Exercise description: Please copy exactly the part of the records below that opens with the line containing "Task: Focus the Request code input field" and closes with the line containing "Task: Tap the Android home navigation icon", leaving out any pictures.

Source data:
╭──

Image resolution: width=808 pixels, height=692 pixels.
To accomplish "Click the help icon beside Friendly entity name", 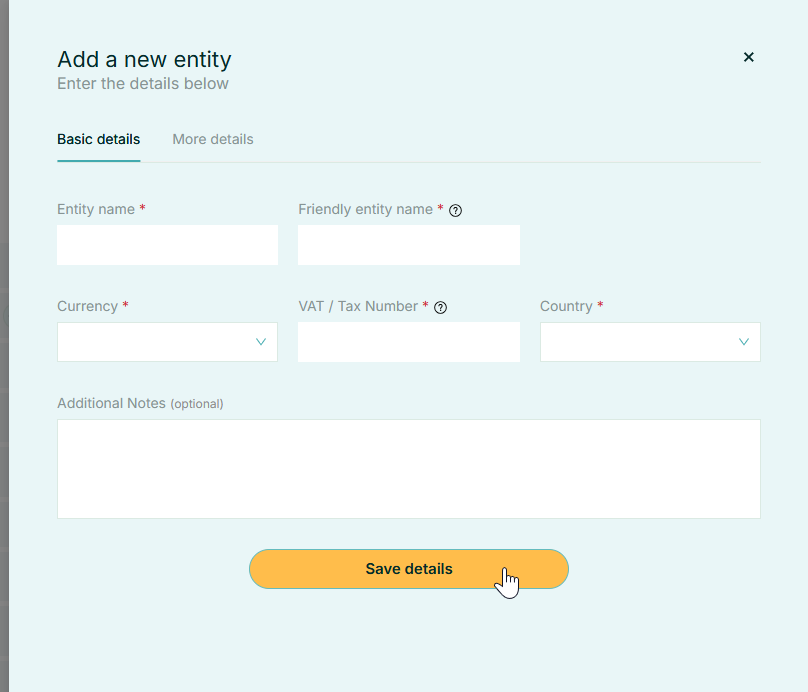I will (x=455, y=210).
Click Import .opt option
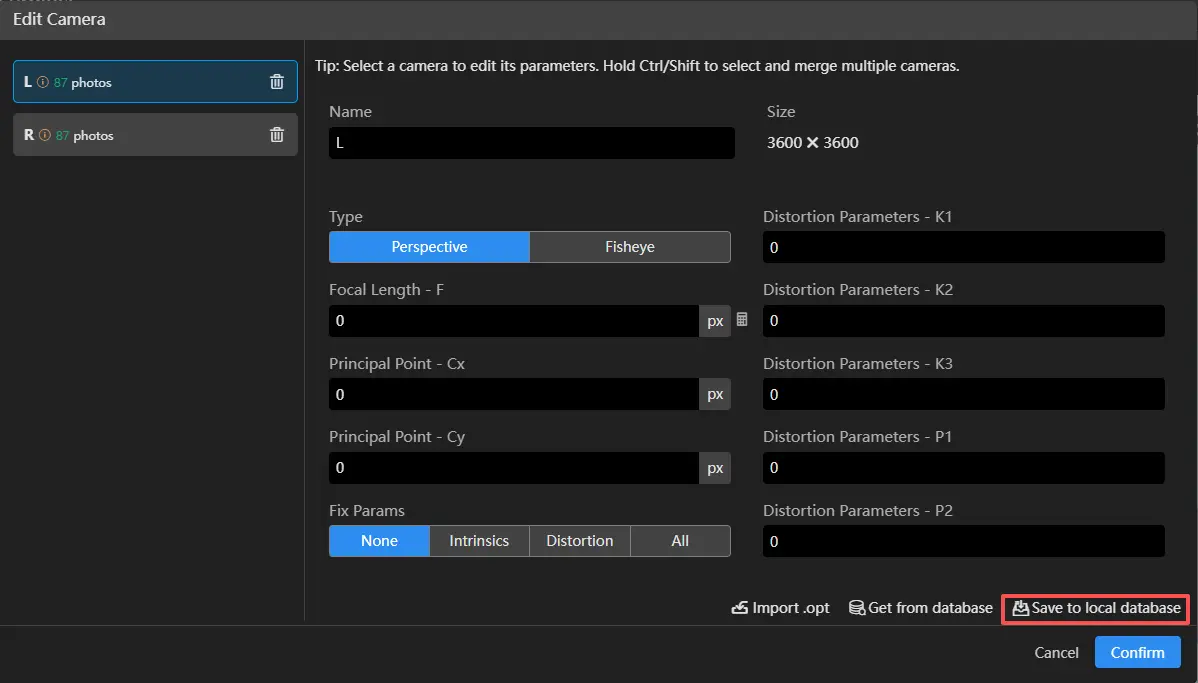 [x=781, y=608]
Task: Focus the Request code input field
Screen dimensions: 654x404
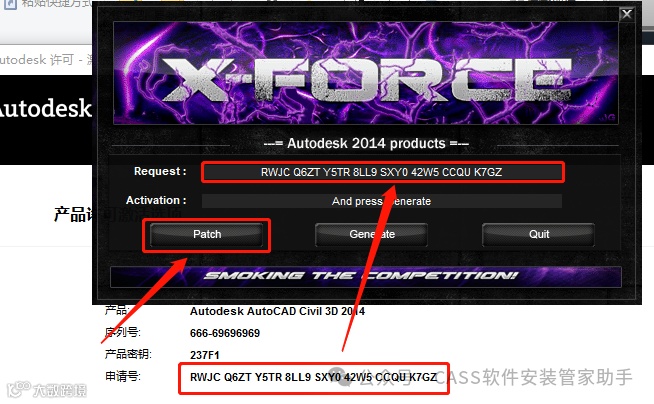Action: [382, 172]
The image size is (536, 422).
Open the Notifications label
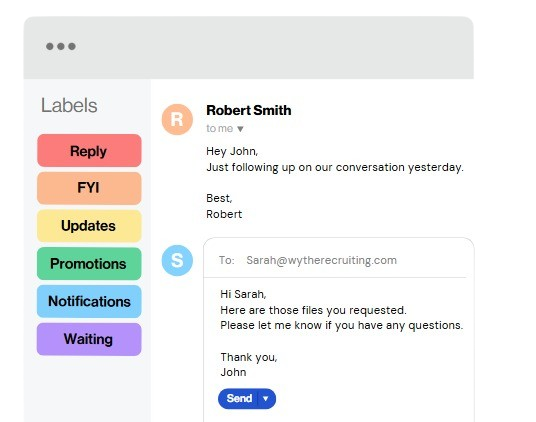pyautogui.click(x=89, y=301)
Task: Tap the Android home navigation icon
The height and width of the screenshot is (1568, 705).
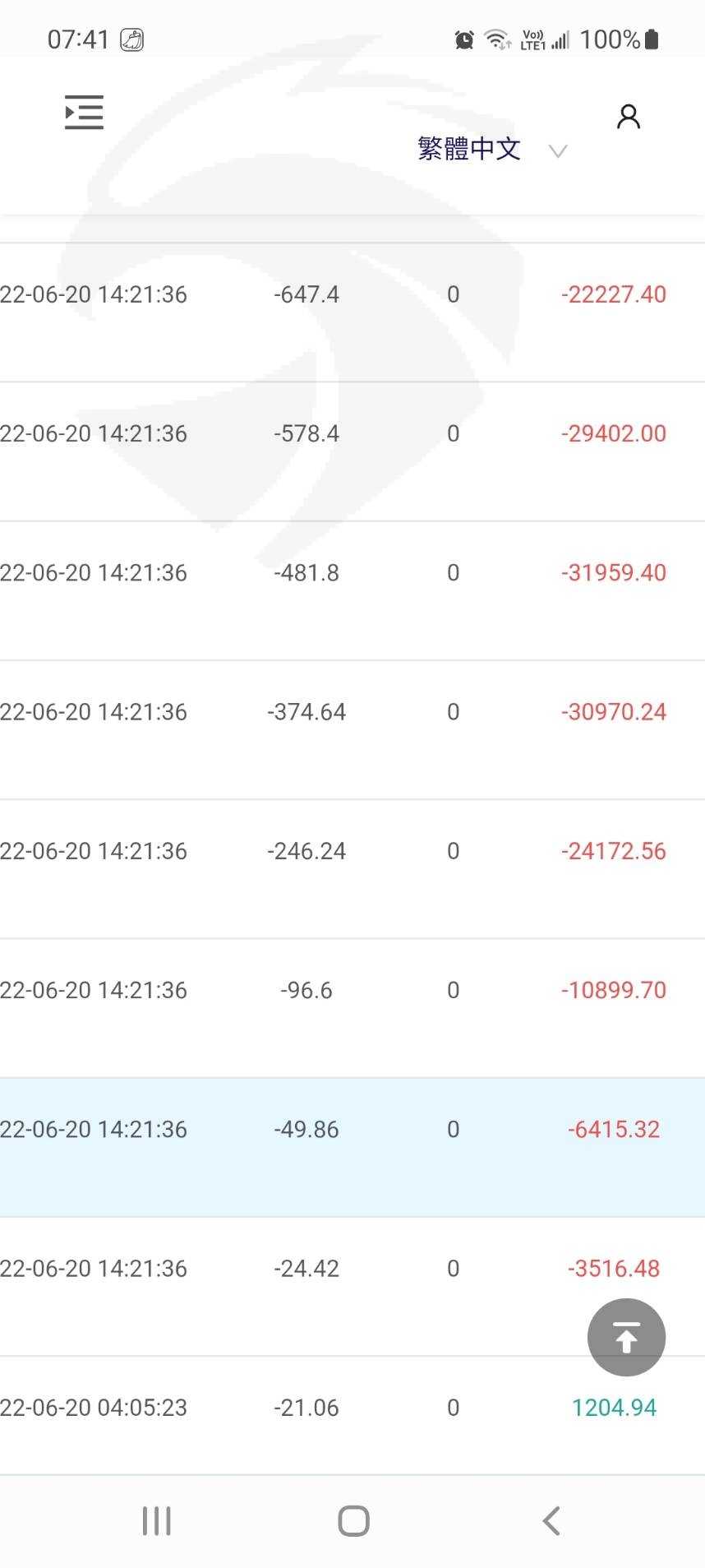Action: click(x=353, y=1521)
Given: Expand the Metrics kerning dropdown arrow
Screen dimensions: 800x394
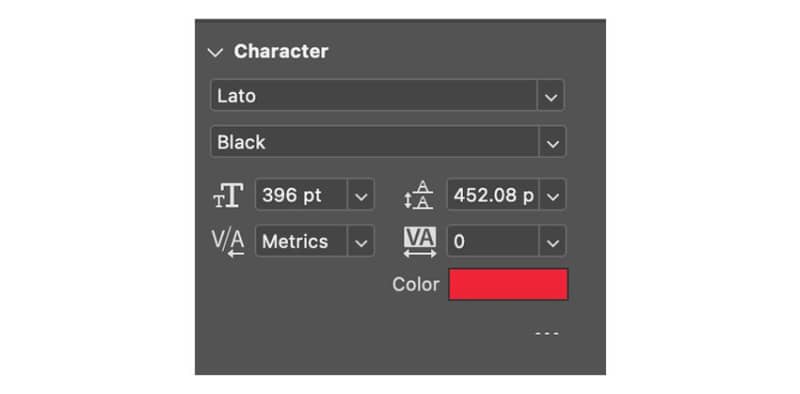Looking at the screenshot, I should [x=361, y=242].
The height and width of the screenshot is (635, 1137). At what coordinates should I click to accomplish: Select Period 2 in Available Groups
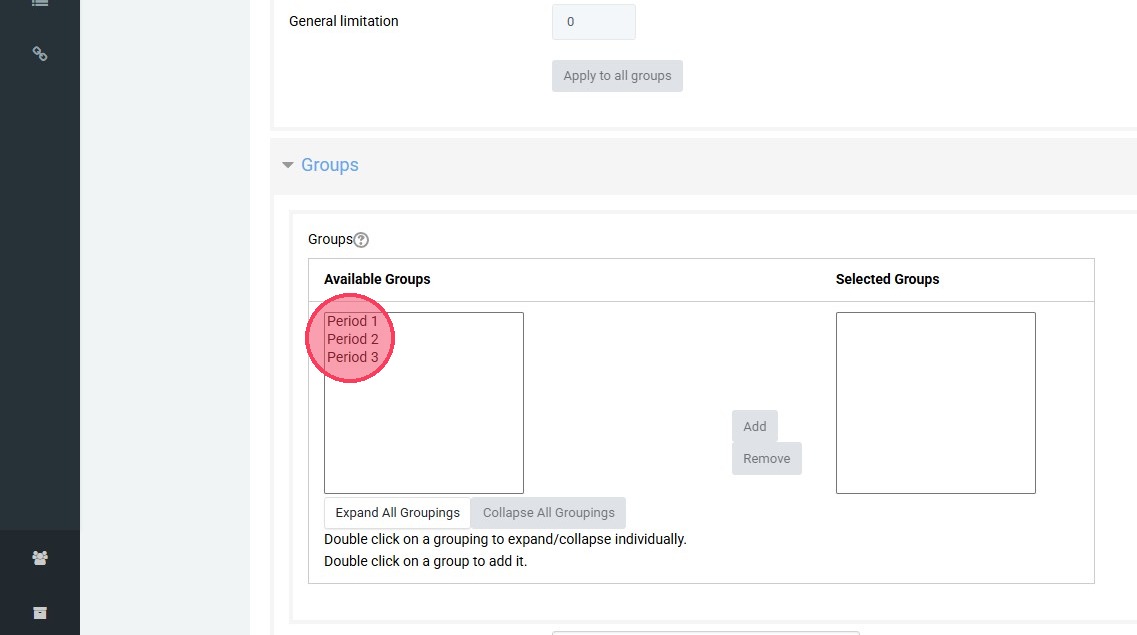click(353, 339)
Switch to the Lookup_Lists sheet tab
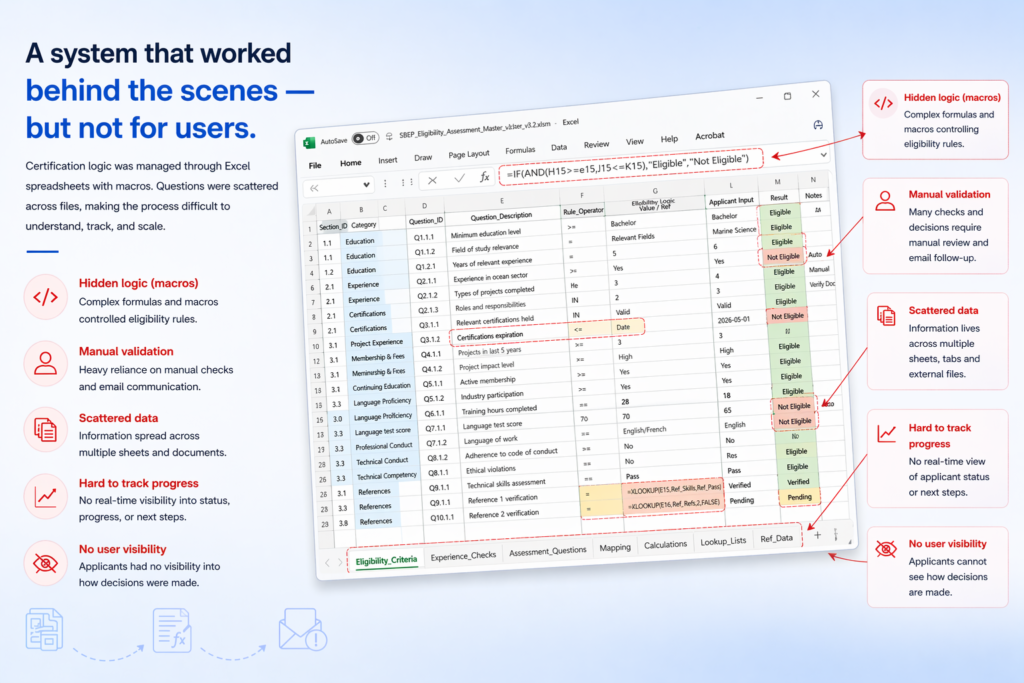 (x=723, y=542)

╰──

Solved problem:
Task: Focus the Request code input field
Screen dimensions: 654x404
Action: [382, 172]
The image size is (536, 422).
Open the Notifications label
pyautogui.click(x=89, y=301)
Task: Tap the Android home navigation icon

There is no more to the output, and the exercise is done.